Mattoon was responsible for the deaths of 121 people in the town of the same name and the destruction of 2,000 of its homes.

The Mattoon tornado of May 26, 1917, which caused 101 deaths, injured 638, and did $55 million in property damage, was one of two worst tornadoes the state ever experienced. The other of these tornados was the deadliest in the United States, the Tri-state tornado of 1925. The 1917 tornado was a powerful F4 and tore Mattoon apart, killing 101 persons, injuring 689, and leaving more than 2,000 homeless.

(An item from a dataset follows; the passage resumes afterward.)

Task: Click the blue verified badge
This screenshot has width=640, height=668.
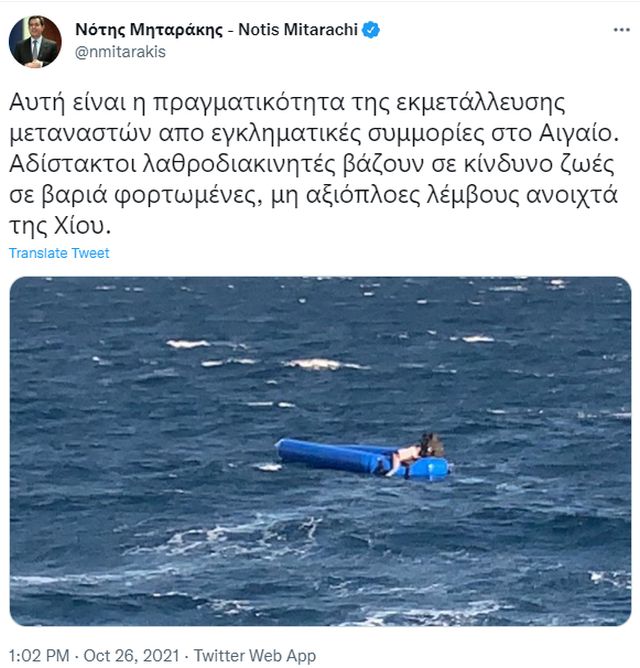Action: [371, 30]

The business section of Mattoon experienced the worst amount of damage. The storm, traveling from east to west, devastated the entire northern half of the town, leaving no building standing in a section several blocks in width. The Mattoon tornado was the world’s longest-lasting tornado, lasting for over seven hours and traveling 293 miles, spreading death and destruction along its path from Missouri through Indiana and then to Illinois. It was also the thirteenth deadliest tornado in U.S. history. Charleston and Mattoon are vulnerable to many disasters, including tornadoes and, because of their locations in what has come to be known as tornado alley, they must always live with capricious weather.

At 7 A.M. on May 19, 1917, a trough of low pressure lay west of Illinois. The isobar of 29.60 inches enclosed an elongated area extending from western Lake Superior to eastern Kansas. The center of this area was at St. Paul. Southerly winds and mild temperatures were general in the Mississippi Valley as far north as Minnesota. By 7 P.M. the center of the low pressure area lay north of Lake Superior.

Thunderstorms had occurred over northern and central Illinois, and winds were west at Springfield and northwest in all of western Illinois. At Springfield the wind veered from southeast to southwest and later to west and northwest. It was evident that the tornado developed at the time of the wind shift. In the aftermath of the tornado, Mattoon and Charleston took up the task of recovering dead bodies, nursing the injured, and housing and feeding the homeless.